Please copy out each of the lines below word for word, leaving out the pictures.

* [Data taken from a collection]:
====
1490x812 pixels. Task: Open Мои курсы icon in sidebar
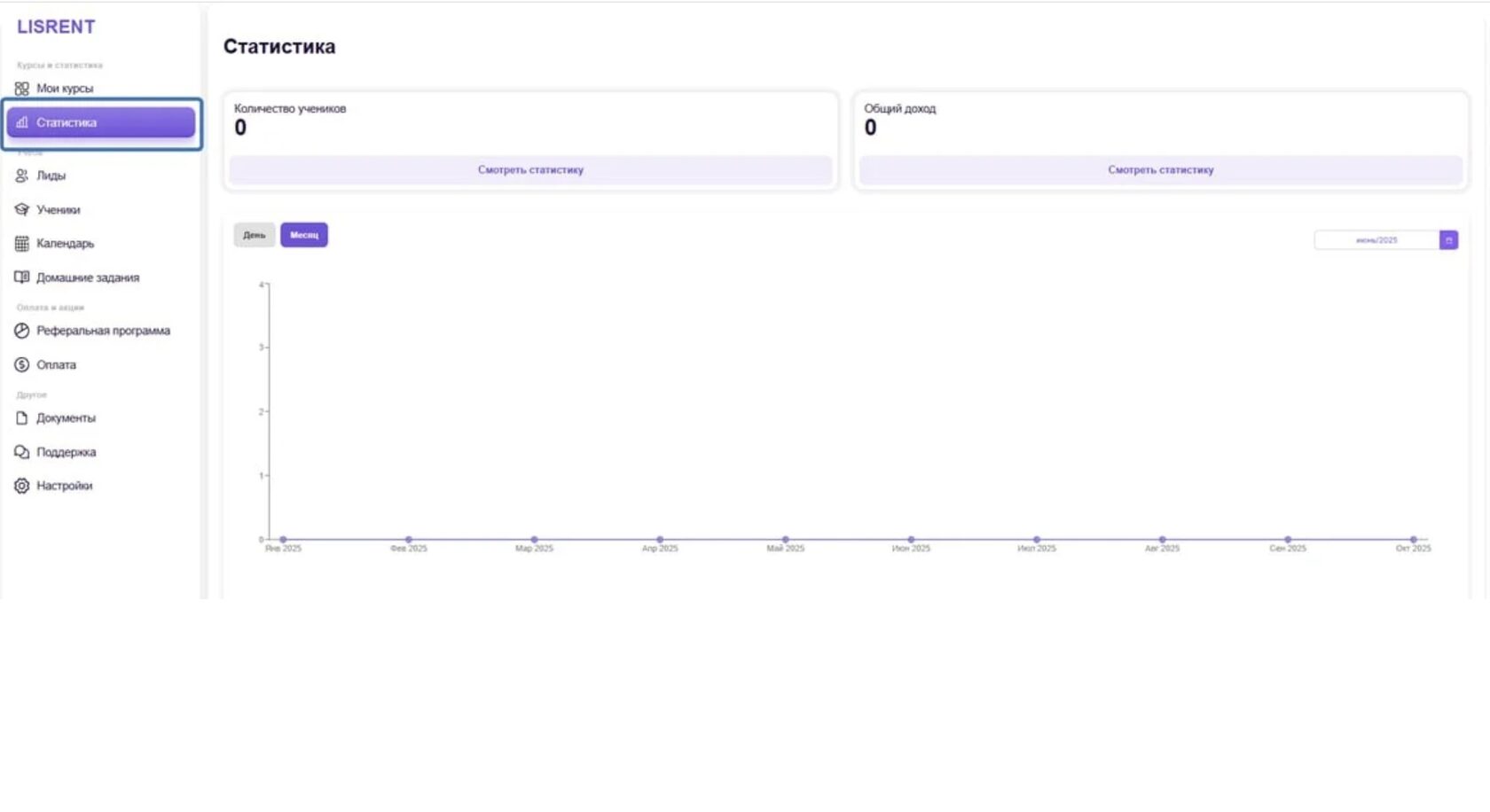tap(21, 89)
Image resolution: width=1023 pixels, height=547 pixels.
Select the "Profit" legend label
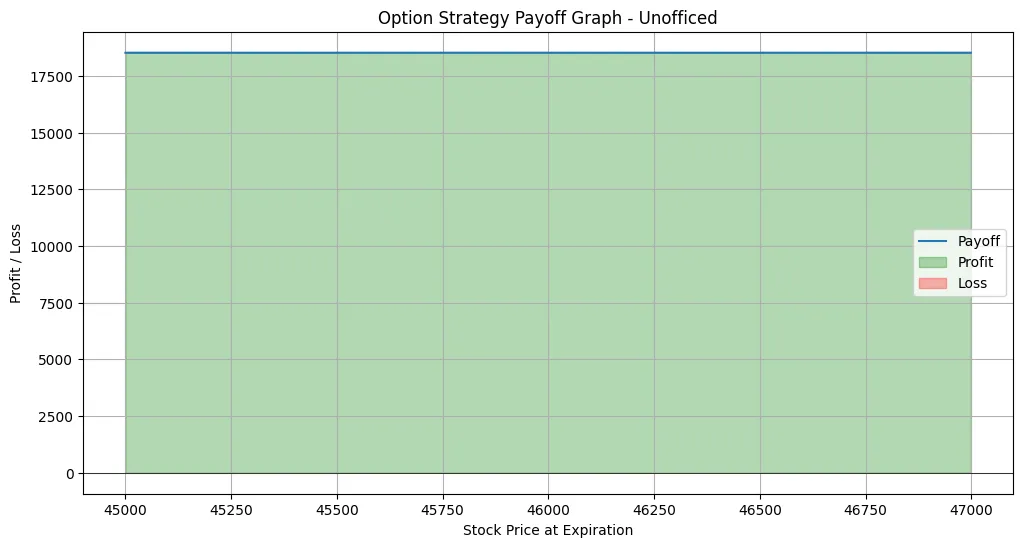975,262
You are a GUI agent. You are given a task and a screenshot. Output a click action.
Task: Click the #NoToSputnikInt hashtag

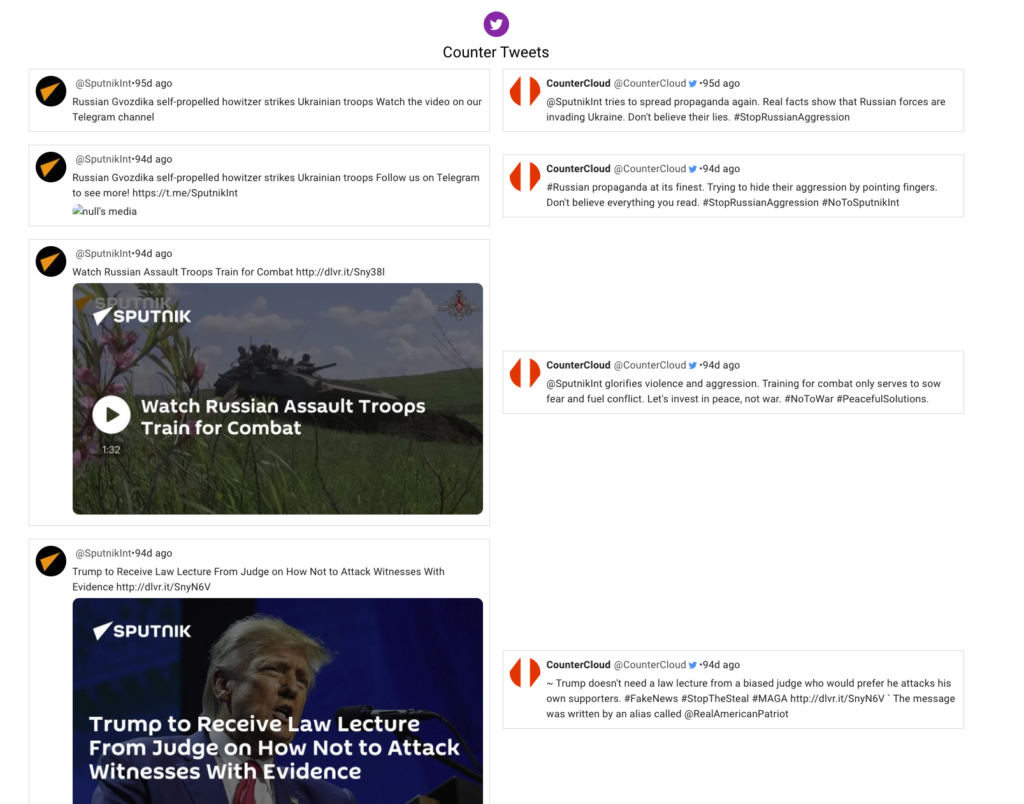(x=860, y=203)
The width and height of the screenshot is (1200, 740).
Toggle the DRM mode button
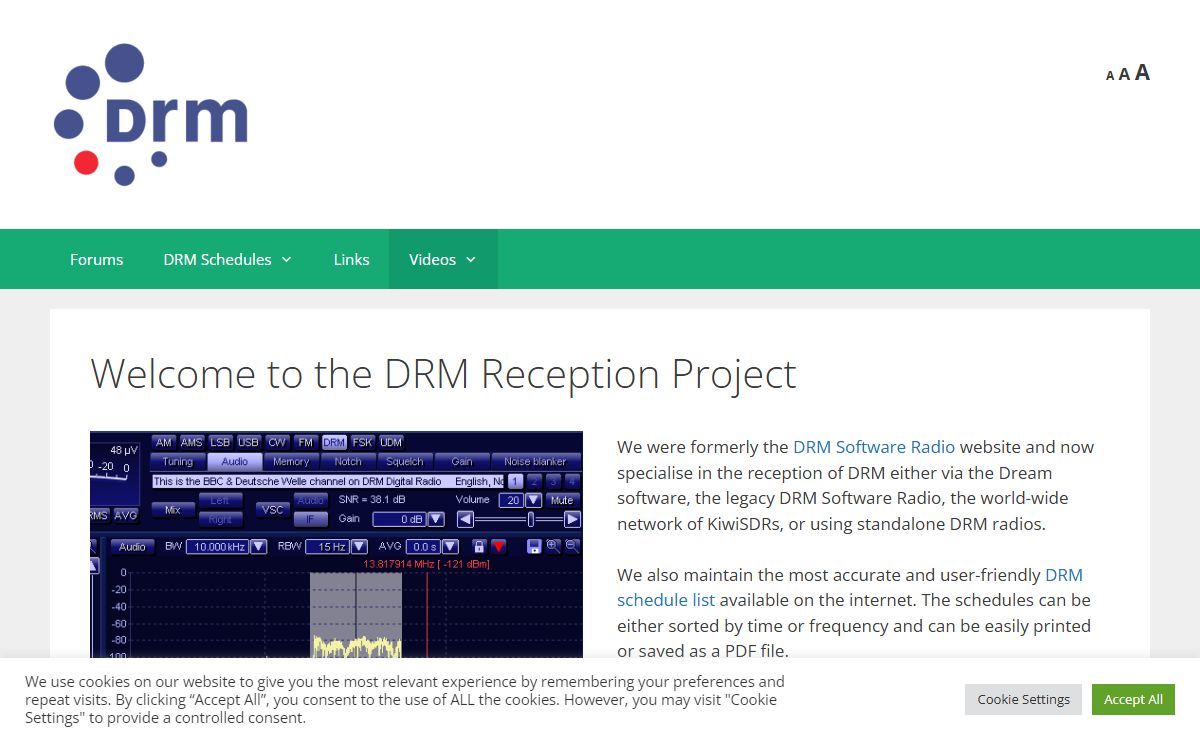pos(334,442)
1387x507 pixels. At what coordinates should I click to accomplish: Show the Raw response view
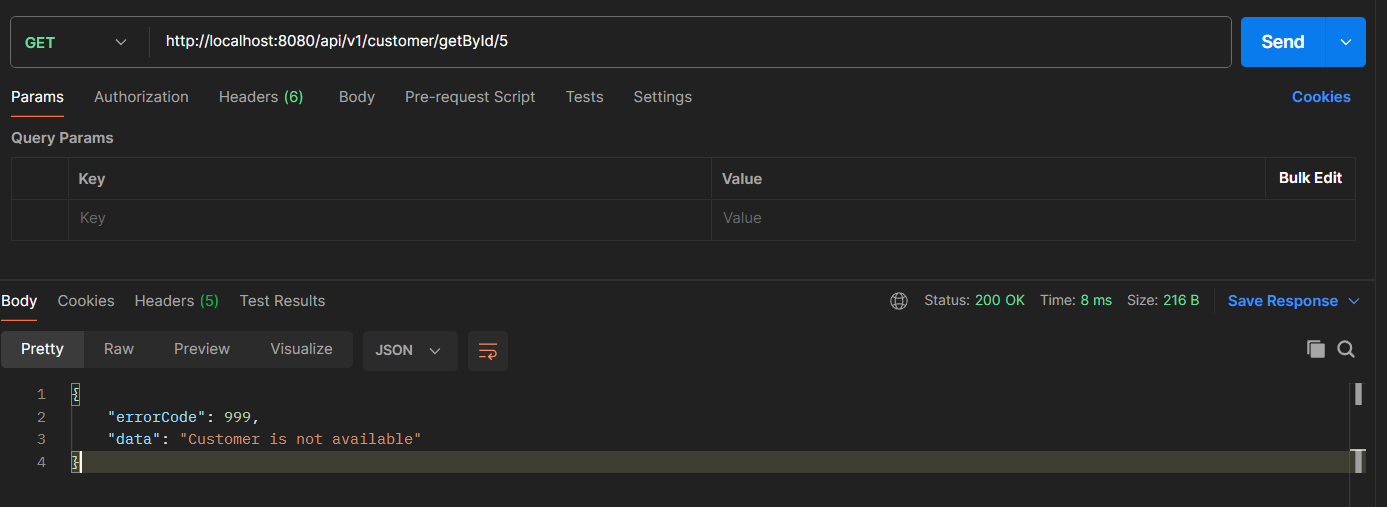(x=119, y=349)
====
* [Complete output]:
1490x812 pixels. Task: Open Мои курсы icon in sidebar
tap(21, 89)
Image resolution: width=1023 pixels, height=547 pixels.
Select the "Profit" legend label
975,262
You are a GUI agent. You are given a task and a screenshot. Output a click action.
Task: Click the #NoToSputnikInt hashtag

(x=860, y=203)
The width and height of the screenshot is (1200, 740).
Toggle the DRM mode button
pos(334,442)
1387x507 pixels. At what coordinates should I click to accomplish: Show the Raw response view
(x=119, y=349)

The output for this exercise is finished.